Le Conseil d’État a confirmé mercredi l’éviction de C8 de la TNT, actant ainsi la disparition de Touche pas à mon poste du paysage audiovisuel. Une décision « incompréhensible » pour le Groupe Canal+. Une attaque très politique contre Cyril Hanouna, dont l’émission bouscule les codes et dérange les pouvoirs. Une censure d’État qui ne dit pas son nom. Malgré cette exclusion, l’animateur poil-à-gratter ne disparaîtra pas et prépare déjà son retour sur d’autres antennes. Analyse.

Le Conseil d’État français a confirmé ce 19 février l’éviction de C8 de la télévision numérique terrestre (TNT – le « câble »), une décision prise initialement par l’ARCOM (ex-CSA). La chaîne cessera d’émettre le 28 février, privant ainsi le Groupe Canal+ de l’une de ses principales antennes.

Officiellement, cette exclusion repose sur des critères d’appréciation des dossiers de renouvellement des fréquences TNT. Le Conseil d’État a estimé que l’ARCOM n’avait commis aucune illégalité en écartant C8 et NRJ12 au profit d’autres candidats, sur la base de l’examen des dossiers et de la comparaison de leurs mérites respectifs.

Une bataille judiciaire perdue d’avance

Dès juillet dernier, l’autorité audiovisuelle avait écarté C8 et NRJ12 de la présélection des chaînes candidates à la réattribution des fréquences TNT.

Après la décision du Conseil d’État, le Groupe Canal+ a immédiatement réagi en dénonçant une mesure « incompréhensible » d’éviction pure et simple de la chaîne la plus regardée dans sa catégorie. Six cents salariés se retrouvent sur la touche. Pourtant, cette exclusion ne signe pas la fin de Cyril Hanouna, qui prépare déjà sa migration vers d’autres médias, notamment Europe 1.

Mélange des genres

L’affaire C8 illustre, à la marge, un phénomène inquiétant : la mainmise du pouvoir exécutif sur les plus hautes instances judiciaires.

Les nominations “politiques” aux postes clés des juridictions suprêmes en sont la preuve. Richard Ferrand, ancien ministre proche d’Emmanuel Macron, remplace Laurent Fabius, ancien Premier ministre socialiste à la tête du Conseil constitutionnel. Il a été confirmé de justesse par l’Assemblée nationale, profitant de l’absence des principales figures du RN. Pierre Moscovici, ancien ministre socialiste, a été nommé à la Cour des comptes. Les anciens présidents de la République peuvent siéger au Conseil constitutionnel (même si beaucoup y renoncent comme François Hollande). Certains Premiers ministres ont déjà été membres du Conseil d’État avant d’accéder à Matignon (ex. : Édouard Philippe, Dominique de Villepin).
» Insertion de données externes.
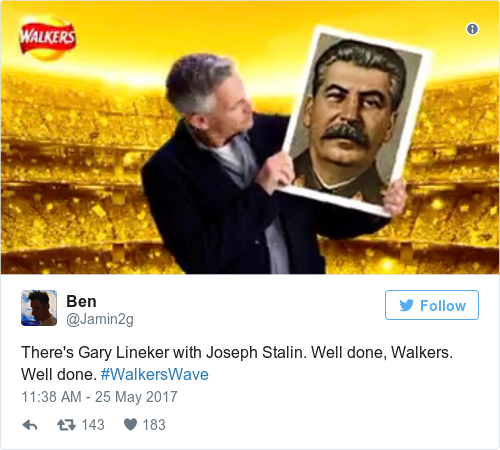The height and width of the screenshot is (450, 500).
Task: Open the #WalkersWave hashtag link
Action: tap(155, 374)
Sans constituer une violation formelle de la séparation des pouvoirs, ces choix créent un climat où les décisions judiciaires ne peuvent s’affranchir du poids des carrières politiques de leurs membres.

Hanouna, l’homme à abattre

Derrière la justification technique du Conseil d’État sur celle de l’ARCOM se cache une décision éminemment politique visant à évincer Cyril Hanouna et son émission phare, Touche pas à mon poste (TPMP).

L’acharnement contre Touche pas à mon poste ne doit rien au hasard. L’émission dérange. Hanouna se moque des codes du journalisme classique et pose les vraies questions que se posent les Français. TPMP aborde des sujets tabous, même dans une France où la liberté d’expression reste infiniment plus large qu’en Belgique francophone.

Hanouna est en conflit ouvert avec La France Insoumise, notamment Louis Boyard. On l’accuse d’inviter trop souvent des représentants de « l’extrême droite », ce que l’animateur dément, statistiques à l’appui. Un signe qui ne trompe pas : les médias de gauche n’ont pas caché leur satisfaction. Libération et L’Humanité ont salué en 2024, anticipativement, la disparition d’un « guignol ».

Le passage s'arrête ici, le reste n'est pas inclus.